__Goal__. Turn each line of the listing below into a string in a JSON list, one string per line, skipping blank lines. Leave the pictures out.
========================================
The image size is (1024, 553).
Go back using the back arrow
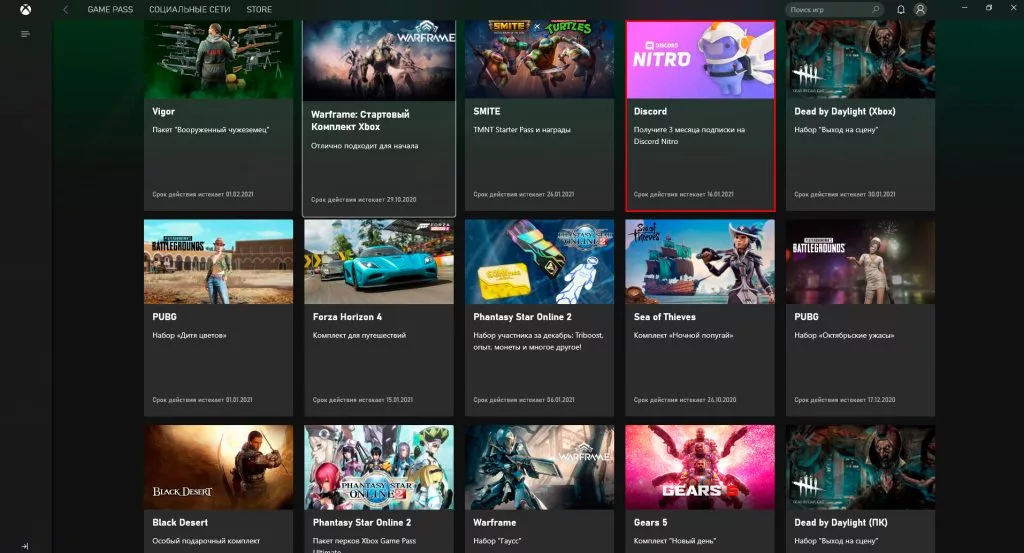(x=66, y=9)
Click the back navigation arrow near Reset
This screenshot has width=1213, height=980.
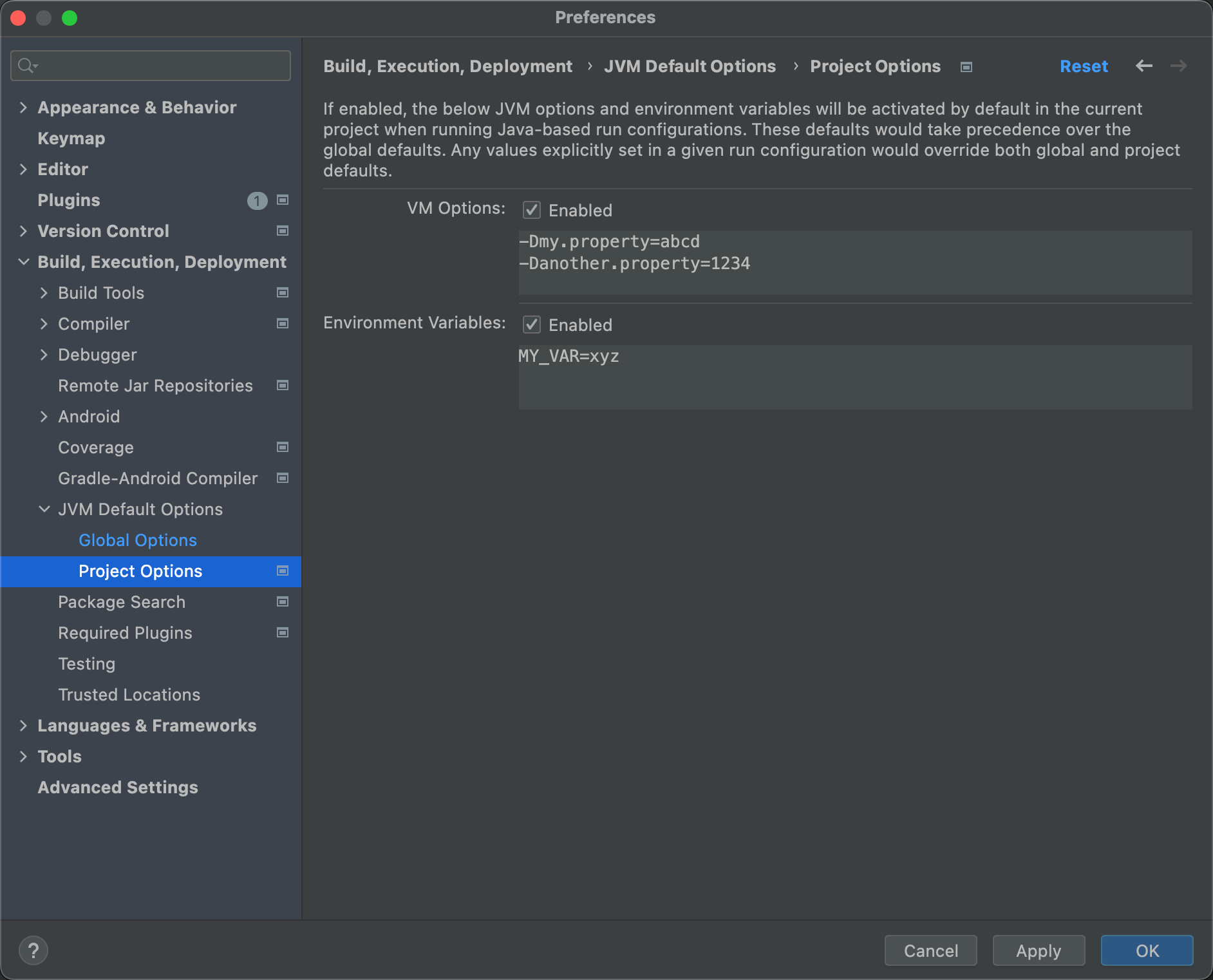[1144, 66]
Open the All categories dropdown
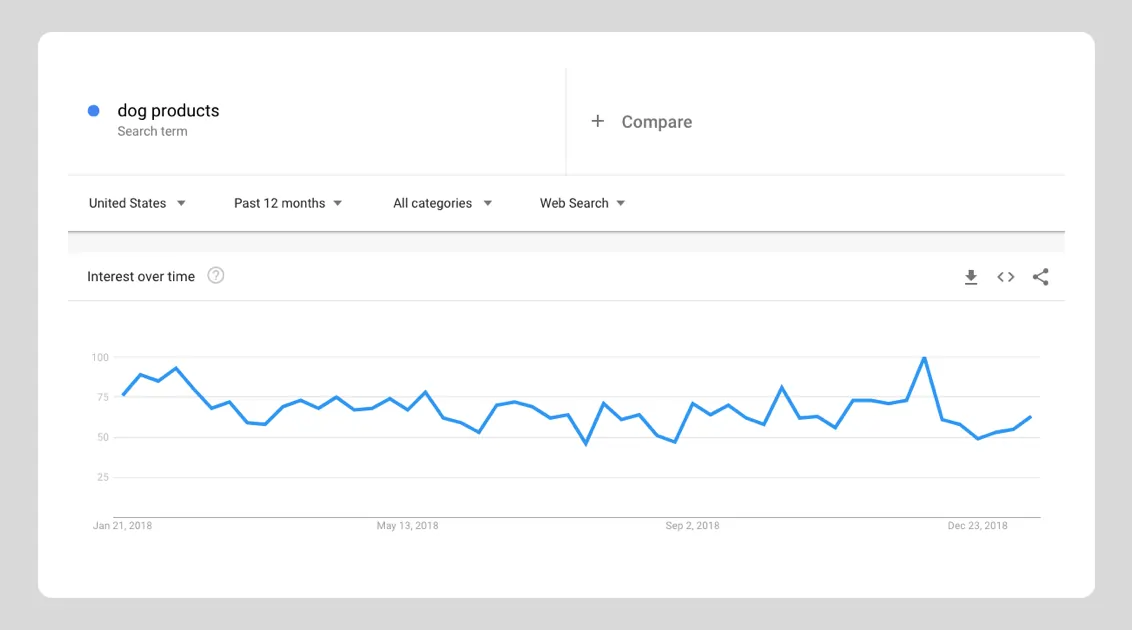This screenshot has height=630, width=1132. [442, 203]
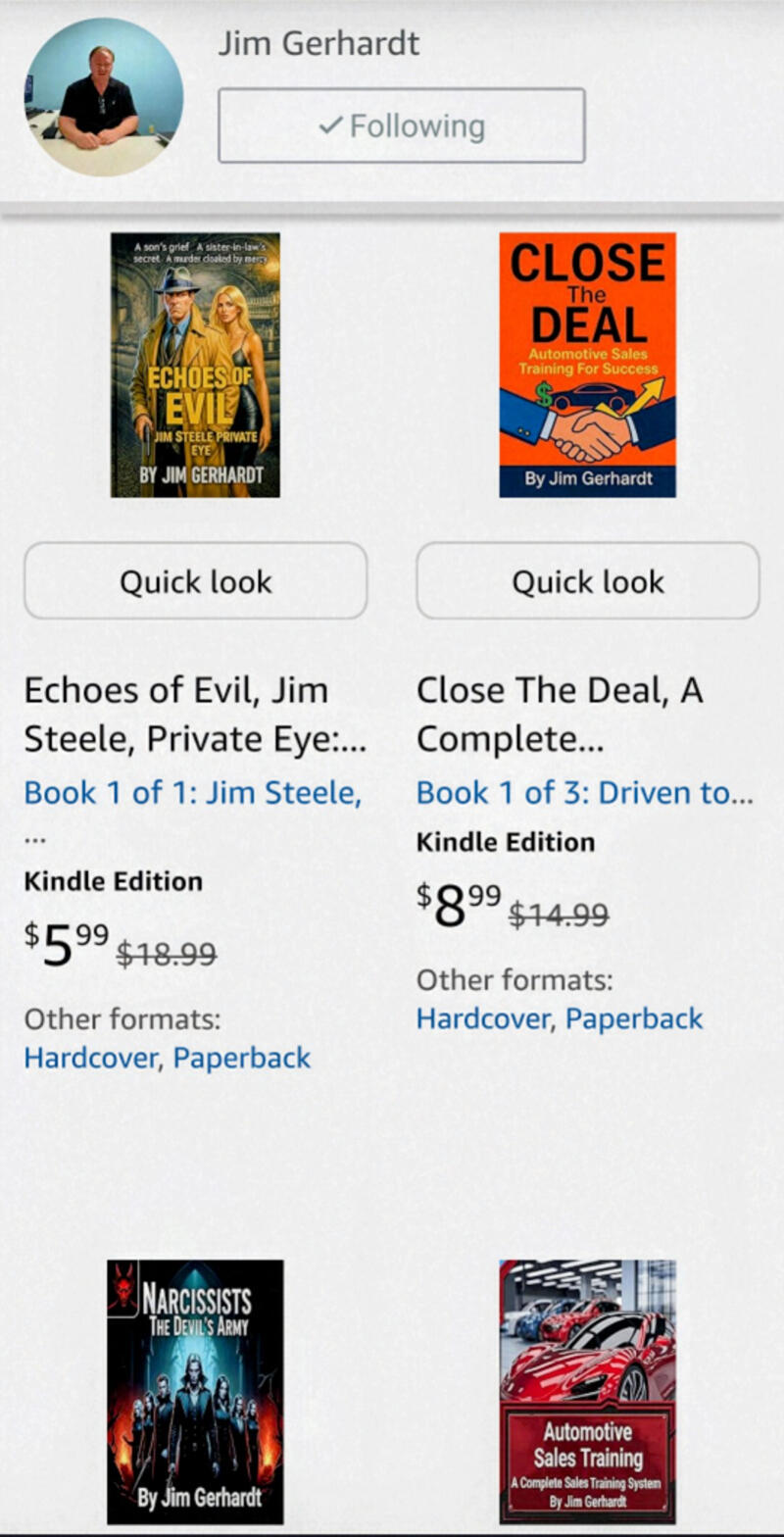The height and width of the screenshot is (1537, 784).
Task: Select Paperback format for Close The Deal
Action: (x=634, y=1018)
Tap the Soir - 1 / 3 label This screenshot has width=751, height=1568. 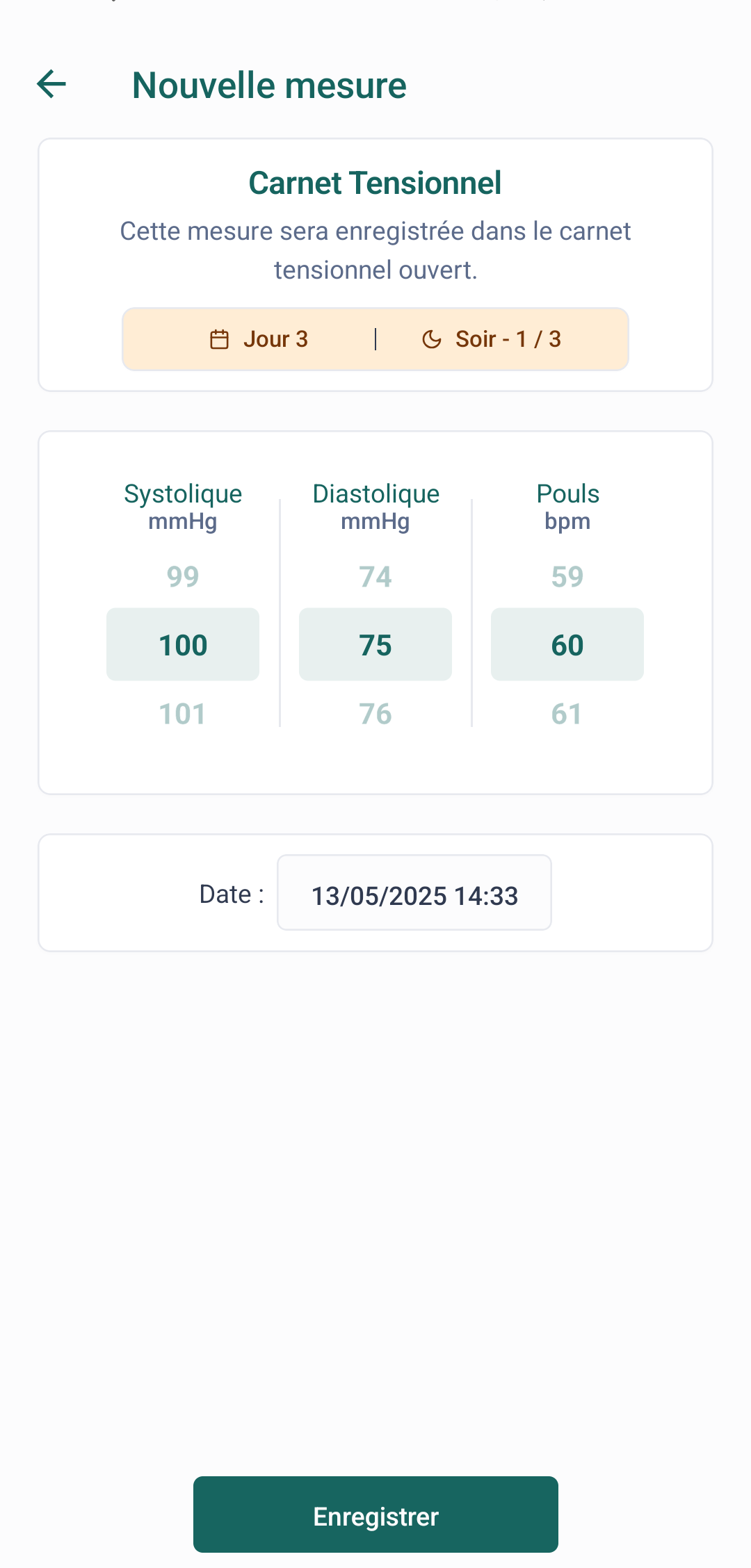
========================================
__Response to the exercise__.
[
  "The image size is (1024, 553).",
  "Go back using the back arrow",
  "(x=66, y=9)",
  "Click the back navigation arrow near Reset",
  "This screenshot has width=1213, height=980.",
  "[1144, 66]",
  "Open the All categories dropdown",
  "This screenshot has height=630, width=1132. [442, 203]",
  "The height and width of the screenshot is (1537, 784).",
  "Task: Select Paperback format for Close The Deal",
  "Action: (x=634, y=1018)",
  "Tap the Soir - 1 / 3 label This screenshot has width=751, height=1568. "
]